** Source data **

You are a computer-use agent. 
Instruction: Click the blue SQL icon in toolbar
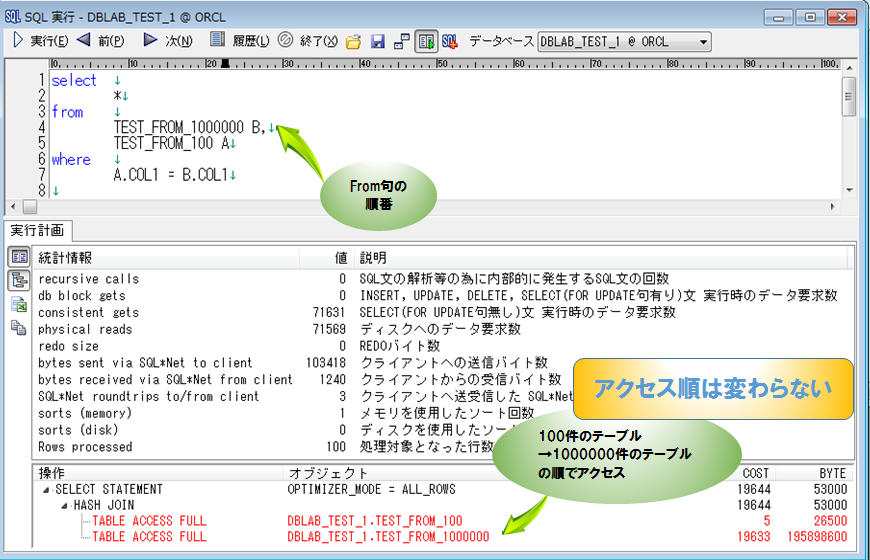click(450, 42)
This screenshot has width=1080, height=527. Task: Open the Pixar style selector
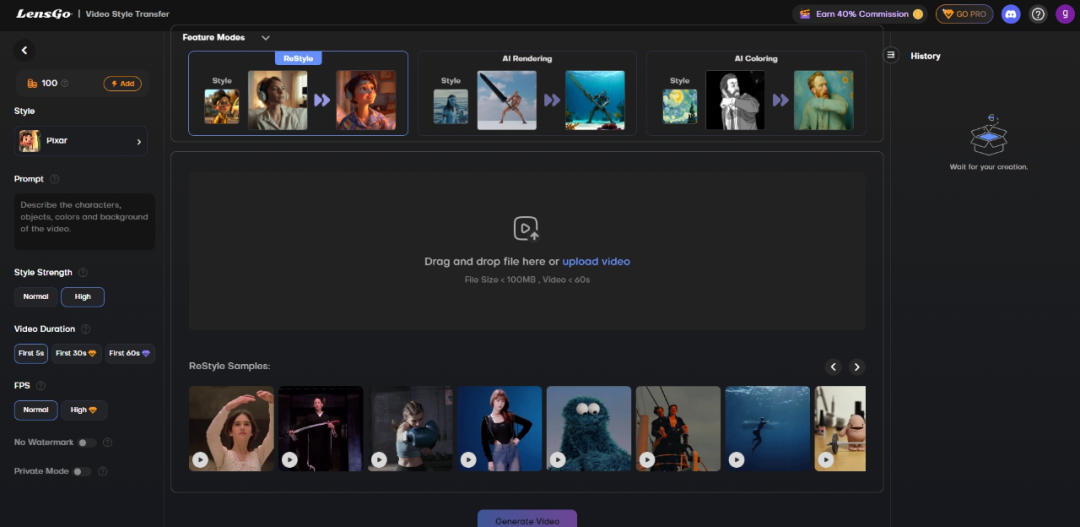[81, 141]
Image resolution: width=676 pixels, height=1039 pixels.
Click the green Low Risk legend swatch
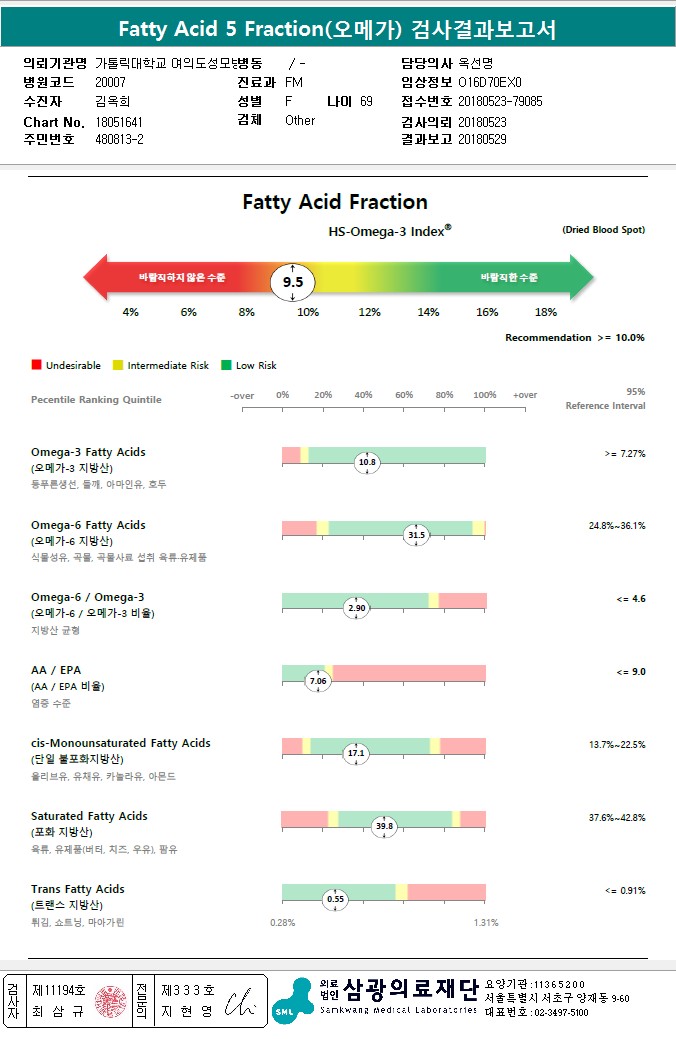(x=226, y=364)
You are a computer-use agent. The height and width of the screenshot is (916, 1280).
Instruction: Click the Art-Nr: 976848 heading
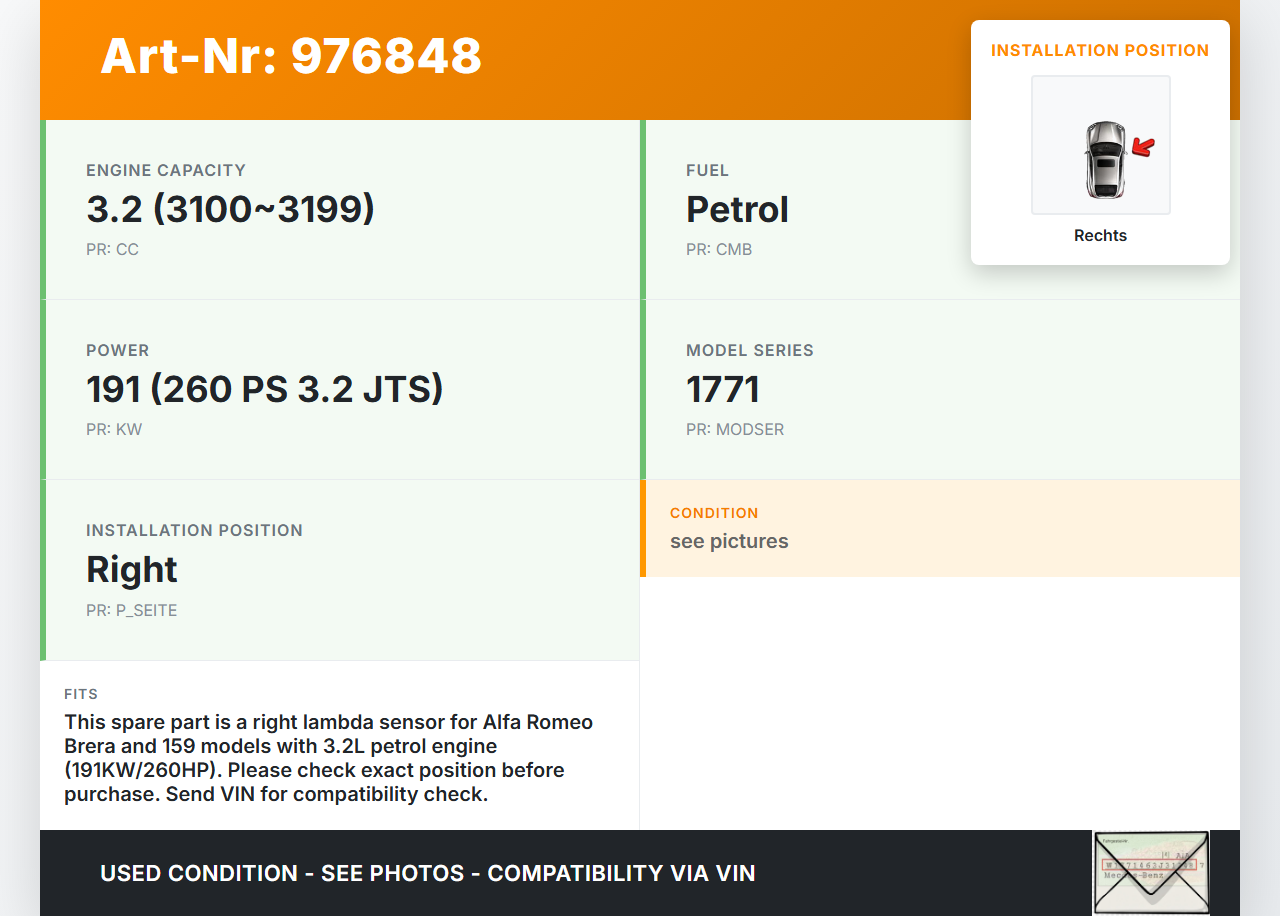(291, 56)
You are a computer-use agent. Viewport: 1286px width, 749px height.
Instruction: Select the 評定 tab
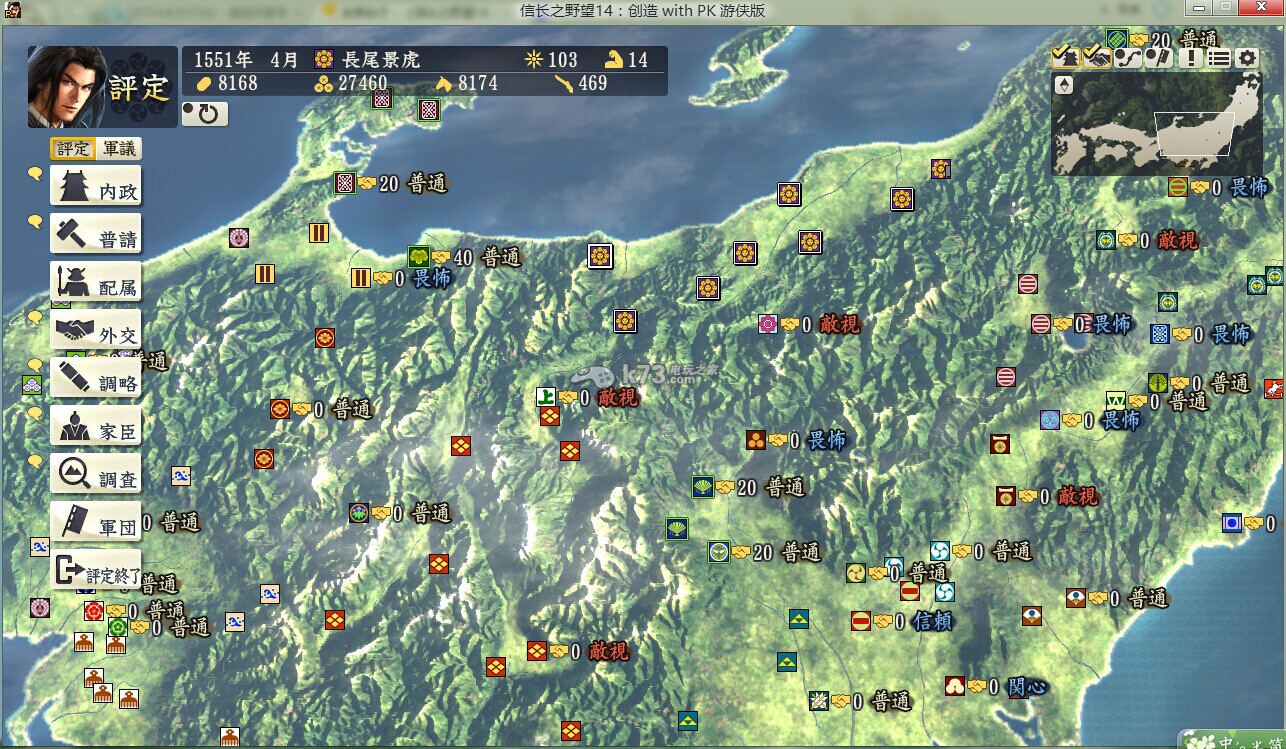[x=73, y=149]
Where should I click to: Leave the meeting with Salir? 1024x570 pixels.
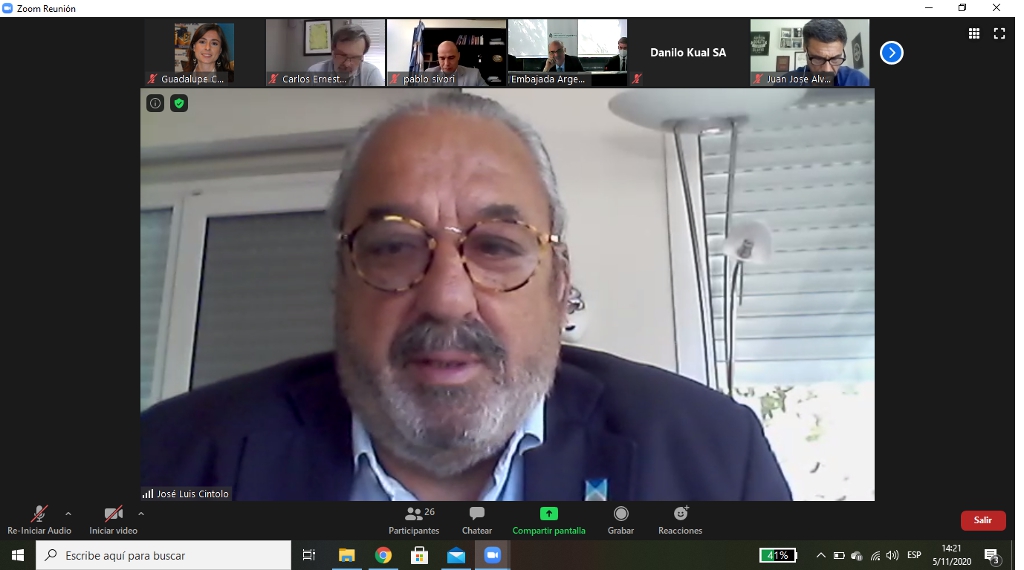coord(982,520)
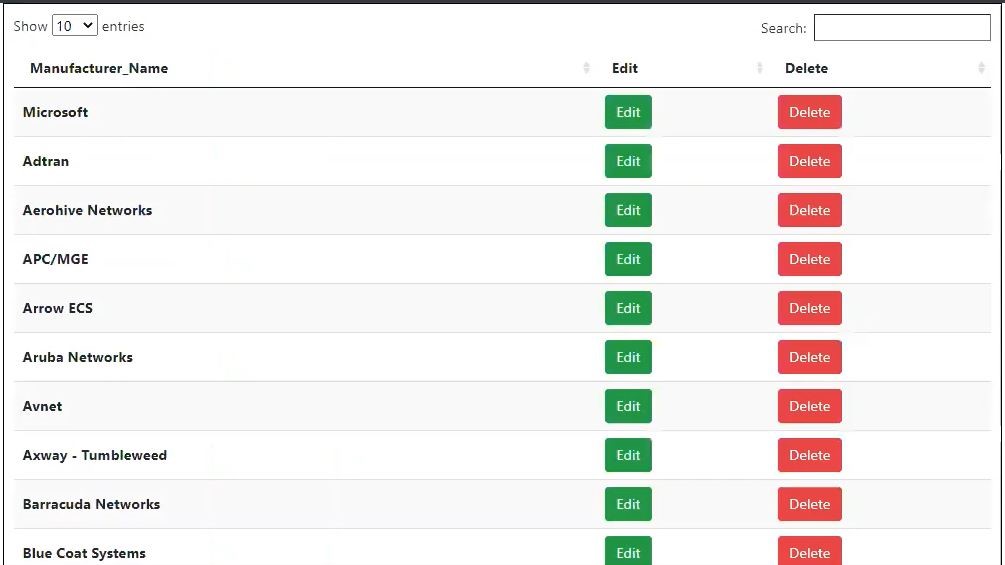Edit the Microsoft manufacturer
The image size is (1005, 565).
coord(628,112)
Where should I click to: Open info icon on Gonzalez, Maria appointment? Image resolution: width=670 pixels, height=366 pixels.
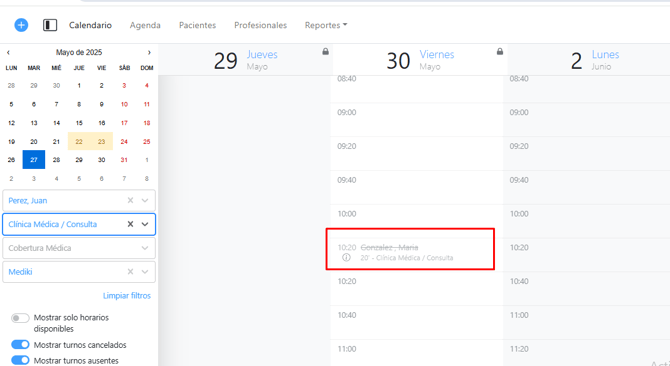347,258
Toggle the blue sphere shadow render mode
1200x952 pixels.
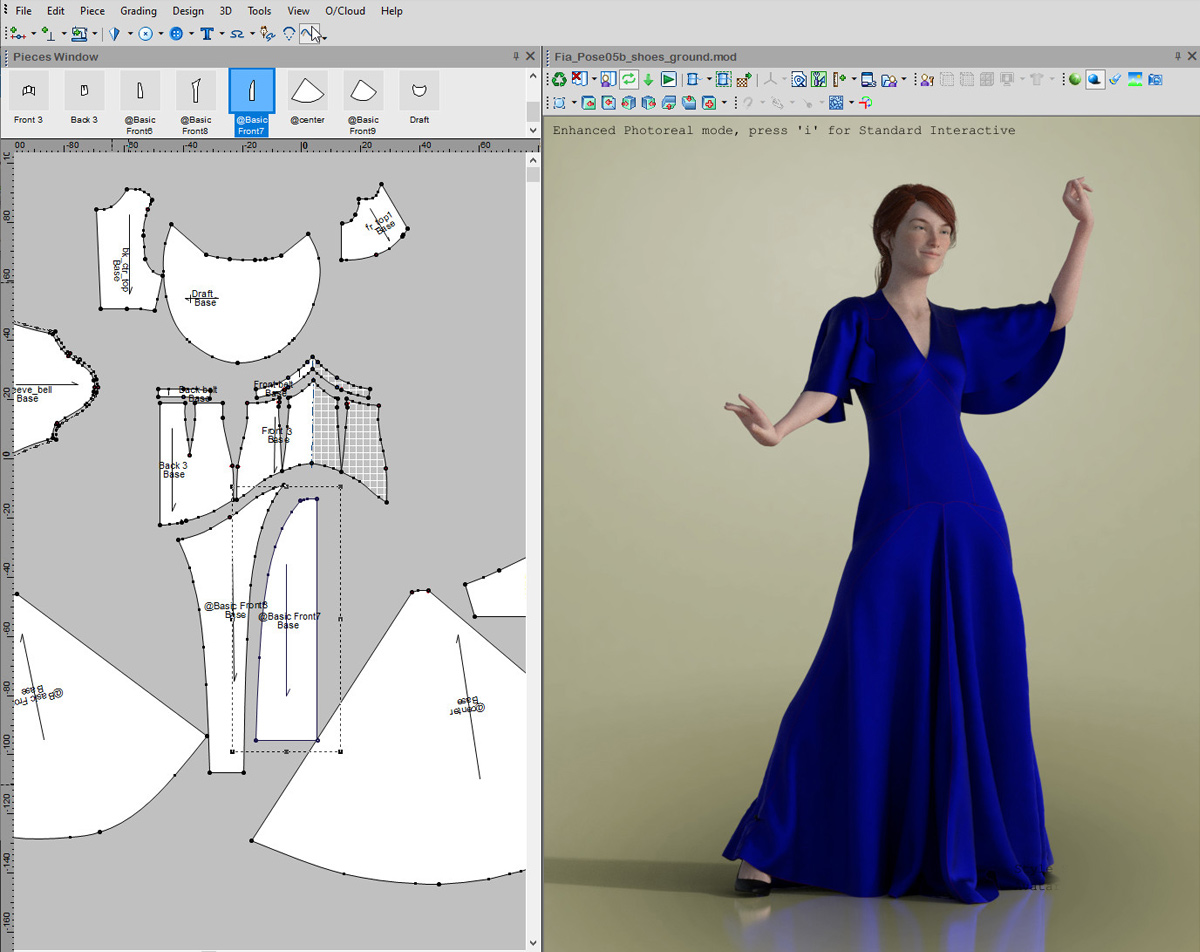point(1095,80)
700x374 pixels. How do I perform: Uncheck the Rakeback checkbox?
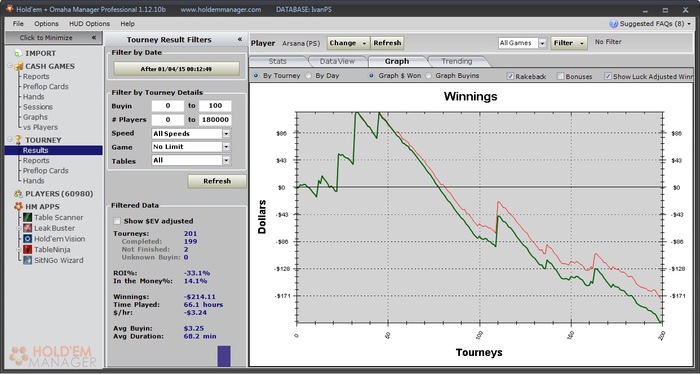[510, 76]
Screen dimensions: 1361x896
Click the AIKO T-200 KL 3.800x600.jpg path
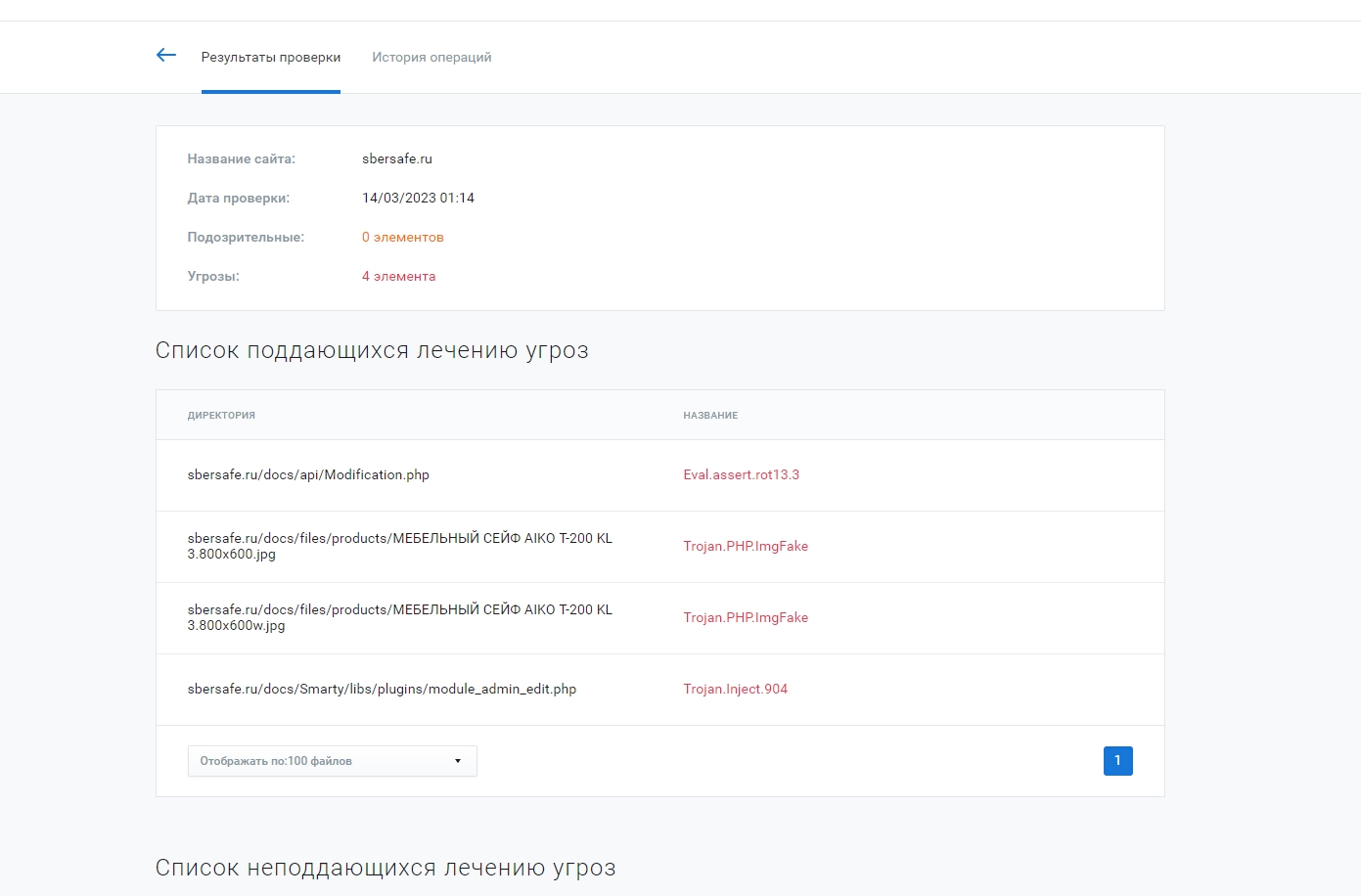399,546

** The problem **
Please set down only the lines from the one containing "Instruction: Select the 評定 tab" through the end of the entries, exactly as they stand, both ends included and with no pictures.

** Written response **
Instruction: Select the 評定 tab
[x=73, y=149]
Where should I click to: Leave the meeting with Salir? 1024x570 pixels.
coord(982,520)
Edit the Microsoft manufacturer
The image size is (1005, 565).
coord(628,112)
Where should I click to: Open info icon on Gonzalez, Maria appointment? Image resolution: width=670 pixels, height=366 pixels.
347,258
Toggle the blue sphere shadow render mode
1200x952 pixels.
point(1095,80)
700x374 pixels. How do I perform: Uncheck the Rakeback checkbox?
[510, 76]
Screen dimensions: 1361x896
Click the AIKO T-200 KL 3.800x600.jpg path
399,546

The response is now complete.